她每天的日常就是:被蒲公英信使催着“该晒月光了”,被路过的苔藓精碰瓷“你根须压到我了赔钱”,还要忍受老橡树爷爷隔着三棵树飘来的冷嘲热讽——“某些小树苗啊,不好好扎根,天天盯着松鼠家的松果,没出息”。

首到第三天傍晚,随着一阵酥酥麻麻的痒意从根须蔓延到全身,林梢感觉扎在土里的部分在慢慢收缩、褪去,两条细瘦但完整的腿“噗”地落在草地上。

她低头一看,绿莹莹的裙摆上还沾着几片泥土,头顶那片倔强的叶子倒是没掉,稳稳地别在新扎的绿马尾里。

“自由了!”

林梢原地蹦了三下,差点被自己的裙摆绊倒,“先去阿银家!”

她记得清楚,松鼠阿银嫁女儿的婚礼就在今天上午,按前世的剧本,这会儿正忙着往西坡的藤蔓花架上挂松果装饰。

林梢一路小跑,路过溪边时还对着水面照了照——镜子里的少女眉眼弯弯,皮肤是健康的浅褐色(树灵特有的肤色),嘴角还沾着点没擦干净的树汁,活脱脱一个刚从林子里钻出来的野丫头。

“挺好,”她满意地抹了把脸,“比前世这时候傻愣愣的样子强多了。

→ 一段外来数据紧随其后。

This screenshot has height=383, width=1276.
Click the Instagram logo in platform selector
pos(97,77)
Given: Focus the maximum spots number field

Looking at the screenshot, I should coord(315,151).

”

没跑多远,就看见一片热闹的红棕色——几十只松鼠正忙忙碌碌地搬运松果、编织花环,最中间站着个圆滚滚的母松鼠,正是松鼠阿银。

她正指挥着小松鼠们:“把那串最大的松果挂高点!

对,就挂在西坡那根最粗的藤蔓上,气派!”

“别挂那儿!”

林梢的声音像颗小石子砸进热闹的池塘,所有松鼠都停下动作,转头看向她。

阿银捧着颗半大的松果走过来,圆溜溜的黑眼睛里满是疑惑:“小梢?

你化形啦?

正好,快来帮我看看这花架……哎,你头顶怎么还顶着片叶子?”

“别管叶子!”

林梢一把抓住阿银的爪子,急道,“西坡那根藤蔓不能用!”

“为啥不能用?”

阿银更懵了,“那是森林里最粗的一根紫藤,上个月刚开花,结实着呢!”

“结实个鬼!”

林梢压低声音,凑近了说,“昨天后半夜,我扎根时听见动静,是熊族少主他表弟——就是那只总爱到处撒尿做记号的小棕熊,在那根藤蔓底下……嗯,留了点‘纪念’。”

她没好意思说那其实是熊尿,怕阿银膈应。

但这话的效果己经够了。

阿银的脸“唰”地白了,手里的松果“啪嗒”掉在地上:“你说啥?

那混小子……怪不得我今早路过时闻着有点怪味!”

旁边的小松鼠们也炸了锅:“怪不得那藤蔓看着有点蔫!”

“熊族的尿最毁植物了!”

“要是婚礼时塌了,新娘子的头纱都要脏了!”

林梢赶紧趁热打铁:“我知道东坡有片紫藤,昨天刚浇过晨露,又结实又漂亮,开花还香,用来挂松果正好!”

阿银当机立断:“换!

现在就换!

小的们,搬东西去东坡!”

一群松鼠呼啦啦地转移阵地,林梢跟在后面,看着它们七手八脚地拆花环、运松果,心里松了口气。

第一步,成了。

接下来,就等那只笨熊自投罗网了。

婚礼在上午巳时准时开始。

东坡的紫藤果然没让人失望,淡紫色的花瓣层层叠叠,风一吹就簌簌往下掉,落在铺着青苔的地面上,像撒了层碎紫水晶。

松鼠新娘穿着用蒲公英绒毛做的婚纱,害羞地躲在阿银身后,惹得围观的小动物们一阵起哄。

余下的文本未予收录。